Embeddings of municipality (green) and non-municipality websites colored by most frequent domain. Both approaches are capable of creating reasonable clusters. (Color figure online)

The TL results in discerning between municipality and non-municipality websites are shown in Table 2. We show the mean F1-Score and the Precision alongside their respective margin of error. We prioritize precision in this context to minimize false positives. We use the standard error of the mean (SEM) to calculate the margin of error of the 10K-Fold Cross-Validation. The MarkupLM large embedding as input to the TL step resulted in the best F1-Score and precision. There are different reasons why the MarkupLM models perform better than the Homepage2Vec model in this task. As mentioned before, the MarkupLM embedder offers embeddings 7 times larger, but it was also pre-trained differently on a broader and bigger dataset with 24 Million webpages making it potentially easier to use for TL and generalizability. Homepage2vec was trained on 886’000 webpages using multiple pre-trained models not trained on HTML content. The MarkupLM model was therefore exposed to much more HTML data during the training process than Homepage2vec. Furthermore the training dataset from MarkupLM which is a common crawl snapshot includes municipality websites, whereas the Hompage2Vec dataset does not.

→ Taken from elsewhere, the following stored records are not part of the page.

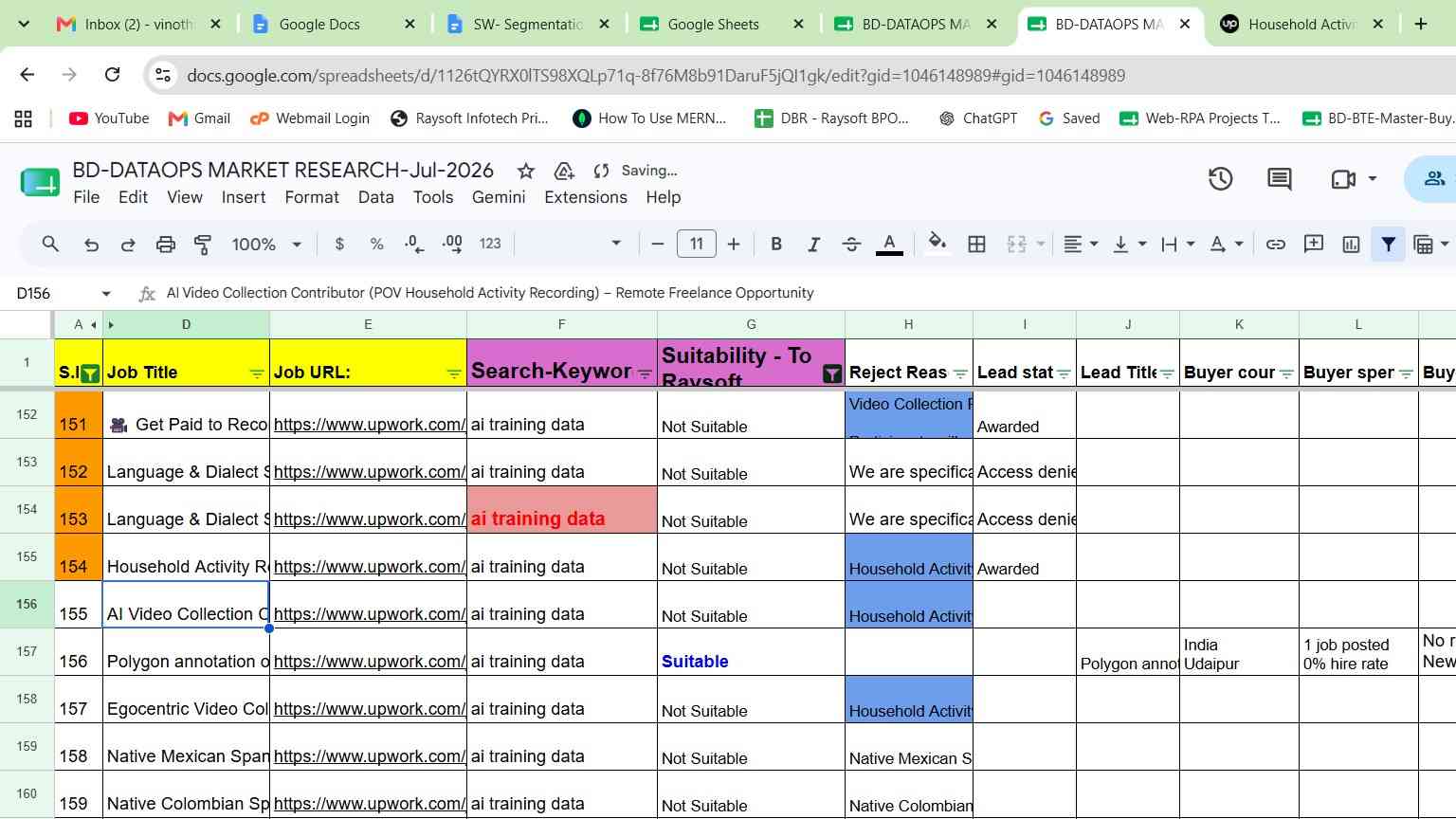Click the font size input field
1456x819 pixels.
coord(696,245)
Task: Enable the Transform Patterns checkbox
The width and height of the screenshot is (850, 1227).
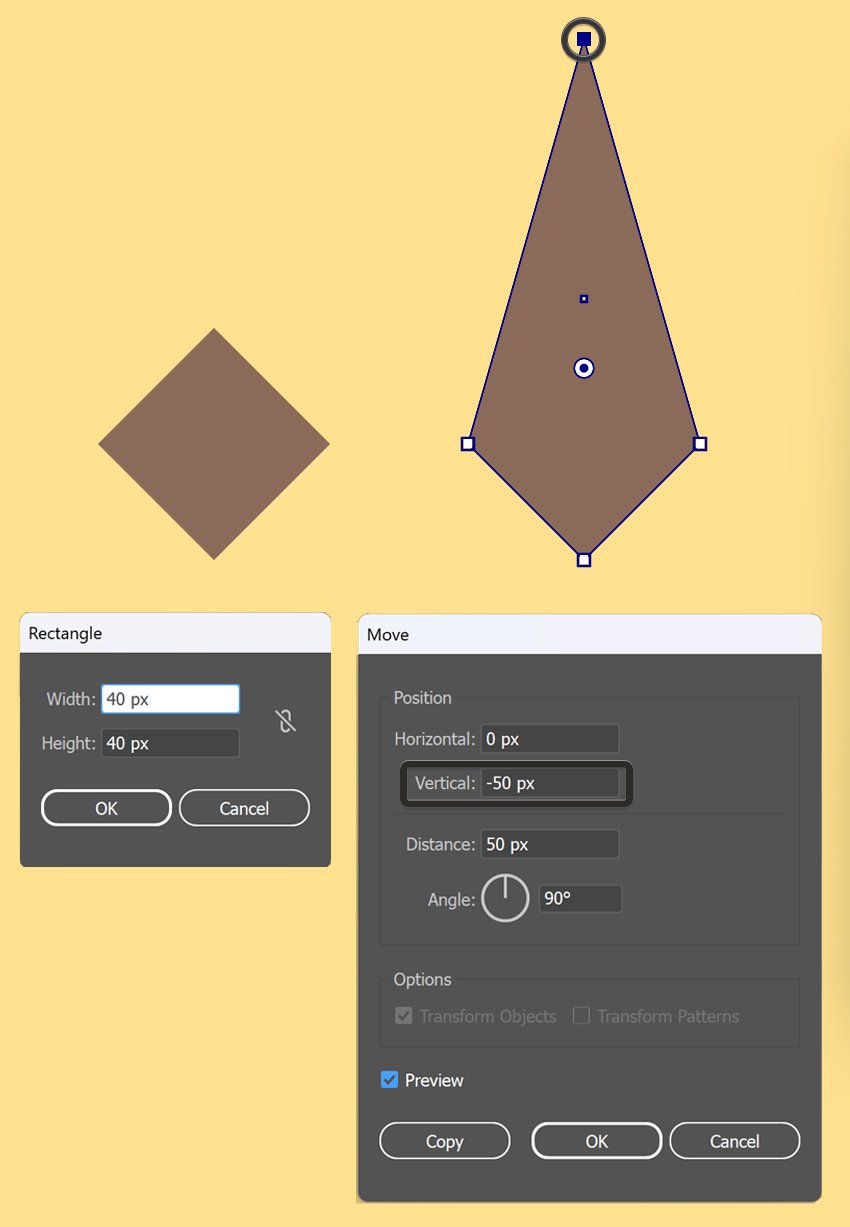Action: pos(581,1016)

Table 2. Transfer learning (TL) scores of the embedding methods using K-Fold Cross-Validation with 10 k in percentages, ± margin of error)

5 Conclusions and Future Work

We compared different models on their capability of embedding HTML documents with high diversity and also tested their performance on classifying municipality websites in a binary classification task. We rated the embedding methods with several different clustering performance scores which reward the capability of separating websites within a binary classification system. We compared the performance of pre-trained models as well as models with TL. We have seen that, based on the clustering scores, Homepage2Vec with a combined approach of using textual and visual features outperforms visual or text-only based models in all the applied clustering scores. When applying TL and comparing the outputs of the last hidden layer as embeddings we have seen that markup language-based models had the biggest improvement and outperformed the mixed approach as well as the visual-based only. When comparing the models in a binary classification MarkupLM also outperforms the other approaches with a precision of 99.36% and an F1-score of 99.18%. However, when considering processing time, which is an important factor for classifying large datasets, the base line “Header section” model has the best balance between time efficiency and classification performance, achieving competitive clustering scores with TL.

Further research could be done on how these different sections correlate with the embedding or classification of a website focusing on explainability. Text-based embeddings seem to be the best choice when it comes to TL for the classification of websites in a binary classification. We could enlarge the embeddings to not only focus on one site but rather on subsites of the domain as well. Many features of government websites are not immediately visible at the top level but become apparent at deeper levels of crawling. A comparison of models that also consider linked sites could be conducted. Further research is needed to analyze the performance of models in a multi-class classification setting for website features such as e-forms, logins, payments, etc. To encourage the model to spread out the embeddings more effectively, one could apply triplet or contrastive learning approaches as seen in SimCSE [8]. This could be coupled with more sophisticated methods to handle outlier edge cases. One approach could be to crawl potentially hard-to-classify web pages as part of a dataset augmentation strategy. When it comes to the training of classification models labeled data is a valuable asset. Additional research could explore Semi-Supervised Learning and Active Learning in this specific context. The foundation of an efficient application is a reasonable embedding of a given website which we have demonstrated is achievable.